El informe de la Comisión señala que el proceso de certificación de erradicación de cultivos “ofende a aliados y hace poco para detener prácticas corruptas”. Concluye que el énfasis exclusivo en reducir la oferta ha tenido poco efecto sobre el flujo y disponibilidad de las drogas, y que políticas como la erradicación de cultivos han acarreado costos políticos, económicos y sociales. Lo más importante del mismo es el reconocimiento de que una estrategia integral debe controlar la demanda interna de drogas y que es imposible eliminar completamente el narcotráfico.

Es creciente el número de estudiosos del tema que consideran que la prohibición del consumo es parte de un sistema obsoleto de solución al problema. Asimismo, que debe prestarse atención a problemas sociales como el desempleo, la educación y la salud, que crean vulnerabilidades en la población y propician el consumo de drogas. El camino de la legalización de algunas drogas parecería inevitable. En Canadá ya está legalizado el consumo de marihuana. Inclusive hay una provincia, la Columbia Británica, donde se ha establecido en enero del año pasado un programa piloto que despenaliza la posesión de pequeñas cantidades de drogas duras como cocaína, heroína, metanfetamina, fentanilo y morfina. En Estados Unidos hay 37 estados que permiten el uso medicinal y, en 23, también con fines recreativos. Uruguay, en 2013, se convirtió en el primer país del mundo en liberalizar el cultivo, el consumo y la distribución de la marihuana con fines medicinales y recreativos. En México se está evaluando eliminar su prohibición.
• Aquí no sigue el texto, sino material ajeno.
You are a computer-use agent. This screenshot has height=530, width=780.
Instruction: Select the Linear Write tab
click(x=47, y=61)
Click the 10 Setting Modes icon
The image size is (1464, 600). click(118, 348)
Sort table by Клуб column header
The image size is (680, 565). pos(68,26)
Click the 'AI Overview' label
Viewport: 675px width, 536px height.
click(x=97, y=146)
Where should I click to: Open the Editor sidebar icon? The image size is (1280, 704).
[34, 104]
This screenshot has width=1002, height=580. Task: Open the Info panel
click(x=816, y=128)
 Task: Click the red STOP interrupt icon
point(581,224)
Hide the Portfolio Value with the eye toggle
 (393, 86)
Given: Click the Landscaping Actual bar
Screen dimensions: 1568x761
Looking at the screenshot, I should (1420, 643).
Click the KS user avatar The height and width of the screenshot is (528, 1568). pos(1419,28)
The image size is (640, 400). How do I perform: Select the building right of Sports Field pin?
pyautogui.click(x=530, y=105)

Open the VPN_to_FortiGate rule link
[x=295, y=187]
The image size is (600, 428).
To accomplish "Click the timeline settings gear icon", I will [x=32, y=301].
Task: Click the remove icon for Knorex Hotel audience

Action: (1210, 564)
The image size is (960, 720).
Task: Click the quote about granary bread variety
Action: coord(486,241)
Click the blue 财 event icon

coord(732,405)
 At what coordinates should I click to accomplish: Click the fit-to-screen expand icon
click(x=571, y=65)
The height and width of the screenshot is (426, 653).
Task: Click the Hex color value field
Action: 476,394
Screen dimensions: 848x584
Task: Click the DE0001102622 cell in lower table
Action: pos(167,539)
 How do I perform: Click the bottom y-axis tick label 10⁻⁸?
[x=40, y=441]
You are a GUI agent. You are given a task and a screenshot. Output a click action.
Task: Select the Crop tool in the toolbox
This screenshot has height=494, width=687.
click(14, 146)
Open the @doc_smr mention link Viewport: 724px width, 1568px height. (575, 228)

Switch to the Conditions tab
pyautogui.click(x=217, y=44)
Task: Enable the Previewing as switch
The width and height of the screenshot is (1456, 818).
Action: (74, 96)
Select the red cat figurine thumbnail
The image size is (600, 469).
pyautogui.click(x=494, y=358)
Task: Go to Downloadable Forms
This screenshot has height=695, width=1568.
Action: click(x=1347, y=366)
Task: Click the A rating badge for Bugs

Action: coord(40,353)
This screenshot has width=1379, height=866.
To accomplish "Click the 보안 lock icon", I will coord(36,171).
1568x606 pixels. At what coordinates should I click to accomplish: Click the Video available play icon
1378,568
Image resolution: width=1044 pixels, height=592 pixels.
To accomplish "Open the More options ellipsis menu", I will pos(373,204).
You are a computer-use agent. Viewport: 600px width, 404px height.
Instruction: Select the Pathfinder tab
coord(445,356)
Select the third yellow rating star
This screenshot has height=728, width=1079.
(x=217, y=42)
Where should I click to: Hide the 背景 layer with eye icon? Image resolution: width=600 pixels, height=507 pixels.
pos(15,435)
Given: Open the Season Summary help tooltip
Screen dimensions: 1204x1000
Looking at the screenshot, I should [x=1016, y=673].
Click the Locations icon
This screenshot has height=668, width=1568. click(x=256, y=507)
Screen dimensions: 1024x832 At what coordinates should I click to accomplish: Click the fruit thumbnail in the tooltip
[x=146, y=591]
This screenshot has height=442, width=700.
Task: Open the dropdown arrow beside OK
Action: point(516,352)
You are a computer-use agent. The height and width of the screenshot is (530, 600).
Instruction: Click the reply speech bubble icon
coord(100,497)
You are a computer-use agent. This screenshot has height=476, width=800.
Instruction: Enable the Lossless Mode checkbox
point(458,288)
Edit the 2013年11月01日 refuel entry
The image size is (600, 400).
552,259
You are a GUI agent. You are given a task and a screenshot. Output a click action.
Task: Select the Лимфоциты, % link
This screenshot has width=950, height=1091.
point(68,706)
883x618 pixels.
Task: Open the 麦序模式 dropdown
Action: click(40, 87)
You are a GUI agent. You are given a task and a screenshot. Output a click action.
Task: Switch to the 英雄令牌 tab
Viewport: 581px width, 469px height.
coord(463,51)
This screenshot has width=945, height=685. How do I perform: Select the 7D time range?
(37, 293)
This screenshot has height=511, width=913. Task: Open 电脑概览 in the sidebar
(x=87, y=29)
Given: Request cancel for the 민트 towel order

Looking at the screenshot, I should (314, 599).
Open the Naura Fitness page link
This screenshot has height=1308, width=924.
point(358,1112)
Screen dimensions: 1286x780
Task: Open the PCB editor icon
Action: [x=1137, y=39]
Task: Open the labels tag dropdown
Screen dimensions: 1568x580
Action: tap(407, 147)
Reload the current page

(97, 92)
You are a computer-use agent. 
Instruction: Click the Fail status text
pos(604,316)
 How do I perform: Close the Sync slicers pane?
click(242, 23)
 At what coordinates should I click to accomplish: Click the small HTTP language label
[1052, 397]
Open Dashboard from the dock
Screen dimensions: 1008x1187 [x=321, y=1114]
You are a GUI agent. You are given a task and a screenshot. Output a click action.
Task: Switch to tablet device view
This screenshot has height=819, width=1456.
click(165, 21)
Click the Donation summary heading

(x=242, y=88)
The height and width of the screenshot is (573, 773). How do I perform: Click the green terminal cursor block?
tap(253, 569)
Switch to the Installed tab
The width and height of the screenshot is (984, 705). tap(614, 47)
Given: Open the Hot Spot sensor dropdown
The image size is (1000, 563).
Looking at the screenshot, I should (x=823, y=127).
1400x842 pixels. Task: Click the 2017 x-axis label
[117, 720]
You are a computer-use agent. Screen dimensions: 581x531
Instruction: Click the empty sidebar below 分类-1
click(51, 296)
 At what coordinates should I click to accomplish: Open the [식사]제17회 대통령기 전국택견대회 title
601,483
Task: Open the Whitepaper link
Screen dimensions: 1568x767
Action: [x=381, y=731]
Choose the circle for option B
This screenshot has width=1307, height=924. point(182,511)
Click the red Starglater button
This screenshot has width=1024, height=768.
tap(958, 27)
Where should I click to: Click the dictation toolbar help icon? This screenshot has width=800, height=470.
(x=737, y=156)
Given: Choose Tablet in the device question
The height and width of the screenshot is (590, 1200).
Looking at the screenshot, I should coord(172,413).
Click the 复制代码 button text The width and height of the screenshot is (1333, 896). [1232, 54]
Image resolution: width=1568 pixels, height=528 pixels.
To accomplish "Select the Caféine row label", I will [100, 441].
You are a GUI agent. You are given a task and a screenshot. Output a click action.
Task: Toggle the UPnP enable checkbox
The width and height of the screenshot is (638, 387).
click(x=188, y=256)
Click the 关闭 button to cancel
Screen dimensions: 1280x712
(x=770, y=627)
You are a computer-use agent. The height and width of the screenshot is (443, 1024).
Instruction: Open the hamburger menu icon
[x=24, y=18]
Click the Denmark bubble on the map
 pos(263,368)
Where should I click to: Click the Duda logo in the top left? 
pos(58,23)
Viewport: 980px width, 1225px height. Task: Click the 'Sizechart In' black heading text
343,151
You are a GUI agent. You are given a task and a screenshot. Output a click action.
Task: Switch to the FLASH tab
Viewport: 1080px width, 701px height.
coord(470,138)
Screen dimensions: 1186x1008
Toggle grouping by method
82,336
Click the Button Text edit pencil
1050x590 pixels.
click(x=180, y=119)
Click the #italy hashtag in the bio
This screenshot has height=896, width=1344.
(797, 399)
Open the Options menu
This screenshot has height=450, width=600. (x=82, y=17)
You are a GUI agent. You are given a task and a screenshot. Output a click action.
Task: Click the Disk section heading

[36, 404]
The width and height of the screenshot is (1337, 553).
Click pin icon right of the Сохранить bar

La posición de Javier Milei con respecto al consumo de drogas no es totalmente ajena a estos enfoques. El Presidente sostiene que el liberalismo es el respeto irrestricto del proyecto de vida del prójimo. “Yo no puedo meterme en la vida de un consumidor de drogas, siempre y cuando el Estado no se haga cargo de los costos de su salud”, señala. Sin embargo, su visión individualista, exenta de algún atisbo de sentido comunitario, determina la falta de una pieza importante para encajar con los planteamientos modernos. En general, estos abordan el libre consumo de algunas drogas con un enfoque de salud pública, incompatibles con Estados minimalistas. Las respuestas para combatir el narcotráfico requieren un enfoque liberal en la comprensión del consumo, pero un Estado presente y eficiente que lo enfrente con una mirada social y no militar.